Embora as publicações de rankings sejam importantes, pois permitem comparações e apontam caminhos possíveis, não devemos ficar limitados aos elementos e indicadores que são considerados nelas quando o tema é inovação.
O GII considera mais de 80 indicadores, alguns de base (innovation input) como: instituições, capital humano e pesquisa, infraestrutura, sofisticação do mercado e do negócio, e indicadores de saída (innovation output) como resultados em termos de conhecimento, tecnologia e criatividade.
Um dos pontos que nos chamam atenção, por exemplo, é que, nas 268 páginas do relatório, o termo “desigualdade” (inequality/inequalities) aparece 13 vezes: três nas referências, sete basicamente em dois parágrafos que apontam desafios que devem ser considerados, como o envelhecimento populacional e o aumento da desigualdade, e outras três como referência específica à desigualdade entre empresas. A versão executiva está disponível em português. Nas 24 páginas, nenhuma vez o termo “desigualdade” aparece.
Nossa reflexão aqui não é para questionar a relevância do índice. Como falamos no início do texto, é importante essa possibilidade de comparação histórica sobre todos indicadores considerados. Entretanto, precisamos compreender que a inovação jamais será um fim em si.
A inovação é um dos caminhos inexoráveis em busca da redução das desigualdades e em favor do desenvolvimento sustentável. É, talvez, a nossa única possibilidade de romper ciclos seguidos em que fomos pautados por falsas teorias desenvolvimentistas, que nos colocaram numa encruzilhada plena de tragédias sociais e ambientais e com poucas alternativas diante do esgotamento dos nossos recursos naturais.
Infelizmente ainda vivemos em um contexto em que olhamos para a inovação prioritariamente através de indicadores que desconsideram o seu impacto para aumentar (ou eventualmente diminuir) os níveis de desigualdade. De alguma forma vivemos uma miopia coletiva.
Se o país aumentou a desigualdade, não pode ser considerado inovador, pois o país serve às pessoas, não às corporações.

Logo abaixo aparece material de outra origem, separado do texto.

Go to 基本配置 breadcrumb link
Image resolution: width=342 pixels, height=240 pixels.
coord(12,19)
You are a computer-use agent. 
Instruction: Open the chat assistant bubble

A inovação está em boa medida atrelada também ao desenvolvimento organizacional e à ampliação da lucratividade dos negócios. Nesse contexto, inúmeros estudos mostram que o crescimento das corporações e a perspectiva do shareholder, e não do stakeholder, transformou a forma como as organizações se desenvolveram e as diferenças entre, por exemplo, ganhos salariais da base e do topo das organizações, aumentou consideravelmente, conforme Yancey Strickler em This Could Be Our Future: A Manifesto for a More Generous World (2019).

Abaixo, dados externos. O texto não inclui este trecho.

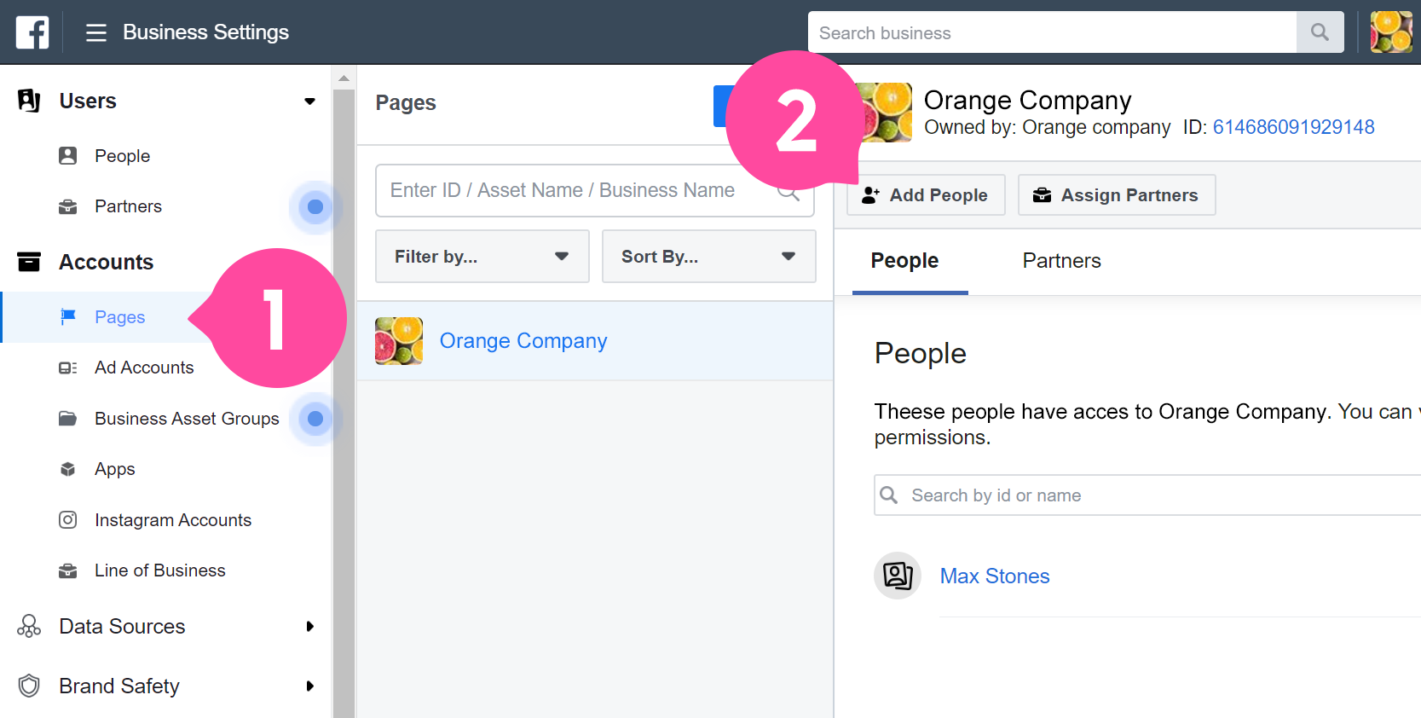1421x718 pixels.
Task: Click the Instagram Accounts icon in sidebar
Action: 68,520
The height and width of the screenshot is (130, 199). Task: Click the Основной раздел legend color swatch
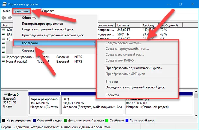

Além disso, indicadores como o GDP, ou gerenciamento pelas diretrizes, não dão mais conta da complexidade envolvida no conceito de desenvolvimento em um contexto de destruição ambiental (para ter mais informações sobre o debate relacionado à importância do GDP consulte Doughnut Economics: Seven Ways to Think Like a 21st Century Econom, de Kate Raworth, 2017).
Conforme o relatório do Laboratório das Desigualdades Mundial 2022, o Brasil segue sendo um dos países com maior desigualdade do mundo, onde apenas 1% da população possui quase 50% de toda a fortuna patrimonial brasileira.

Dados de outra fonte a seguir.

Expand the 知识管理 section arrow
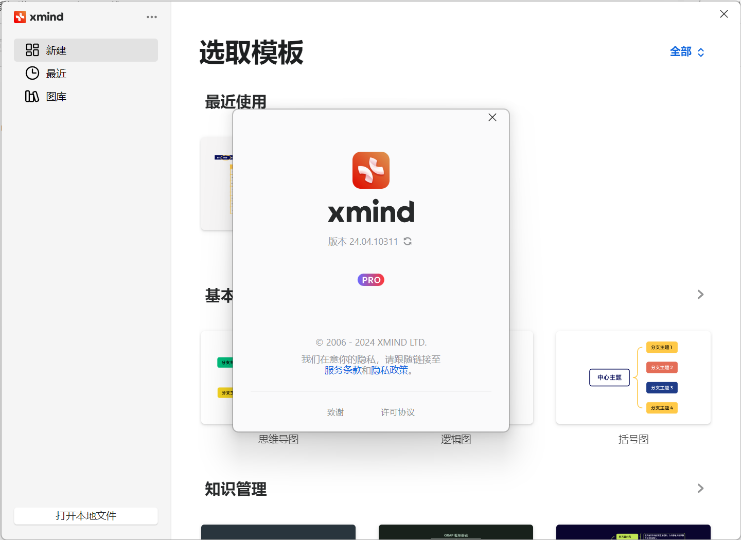The image size is (741, 540). 700,488
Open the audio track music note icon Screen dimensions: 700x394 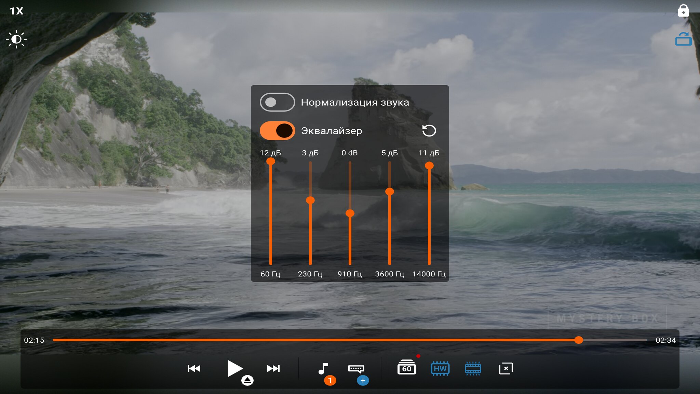tap(323, 369)
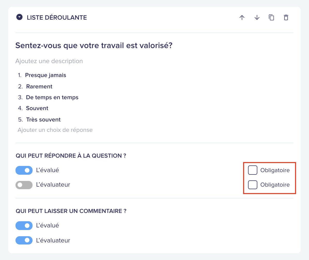Check Obligatoire for L'évalué
The height and width of the screenshot is (260, 309).
point(253,170)
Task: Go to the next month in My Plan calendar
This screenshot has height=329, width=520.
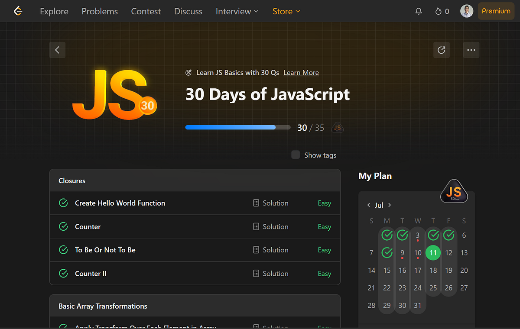Action: click(390, 205)
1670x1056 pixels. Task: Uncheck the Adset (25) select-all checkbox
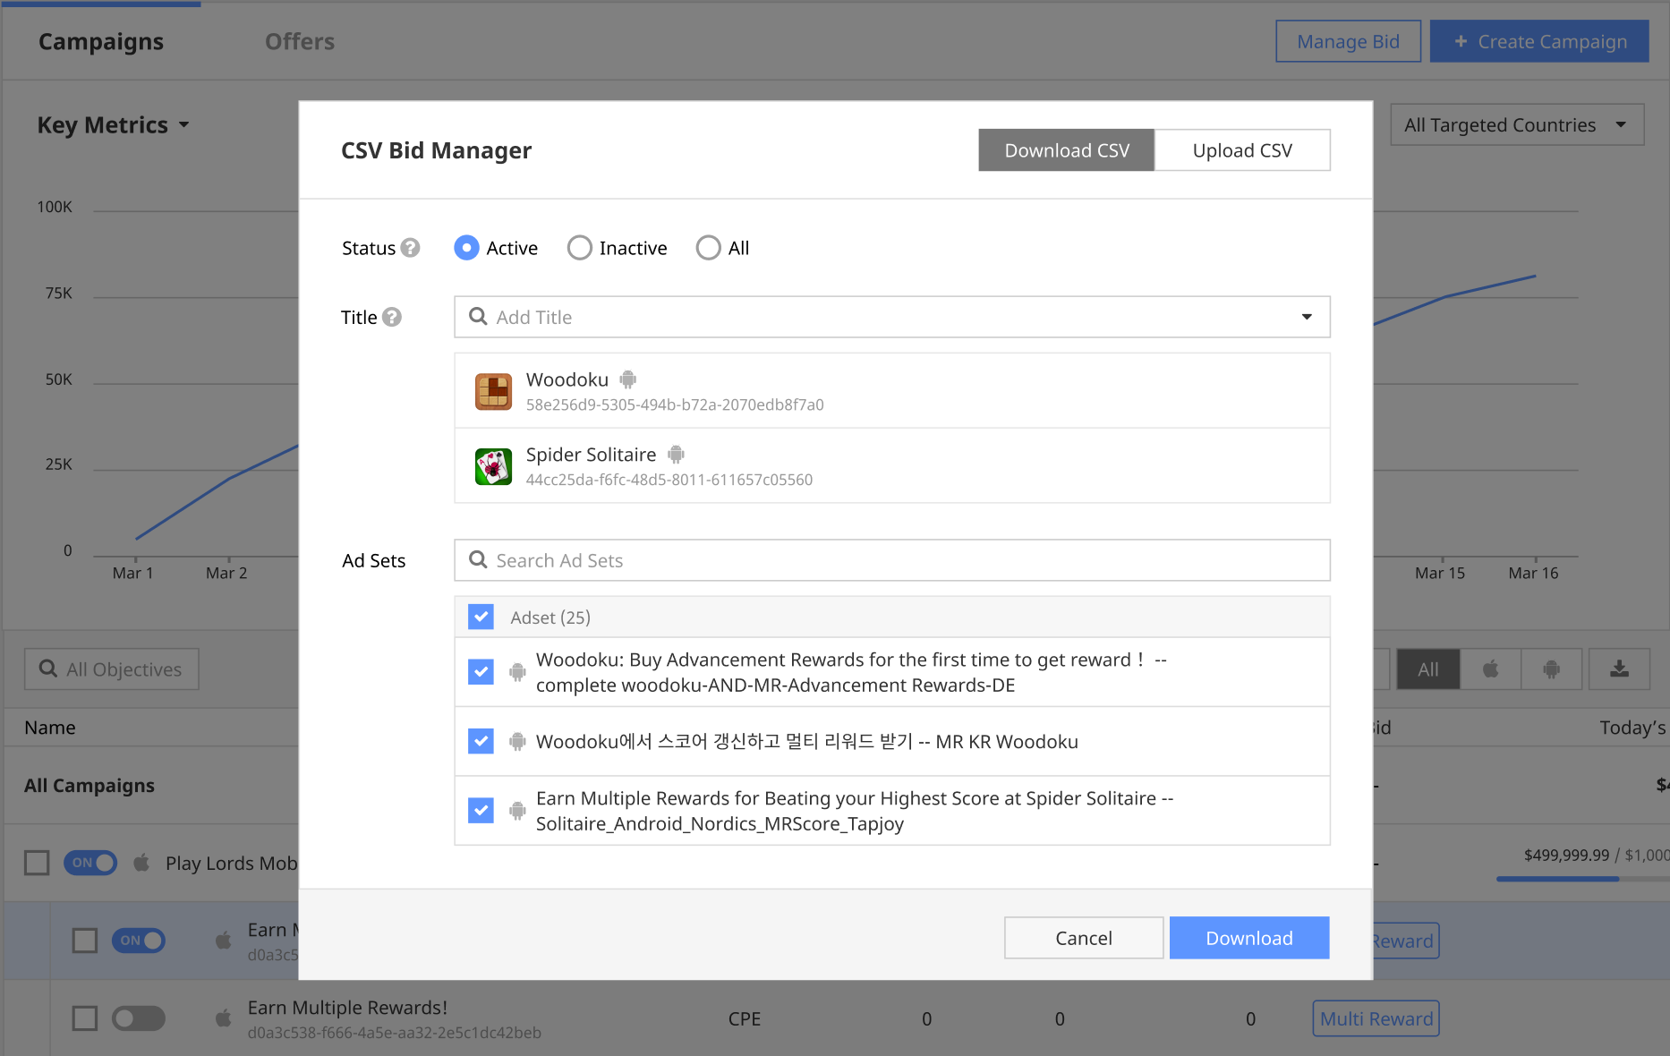pyautogui.click(x=481, y=617)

Pensar em uma nação inovadora, que não dá conta da redução da desigualdade de seu povo, é um contrassenso. Afinal, a inovação está a serviço de quê? De quem?
Indicadores de inovação devem não apenas considerar, mas priorizar o impacto social e a redução da desigualdade ao longo do tempo. Se o país aumentou a desigualdade, não pode ser considerado inovador, pois o país serve às pessoas, não às corporações.
E, se as pessoas não vivem melhor, a inovação é inócua.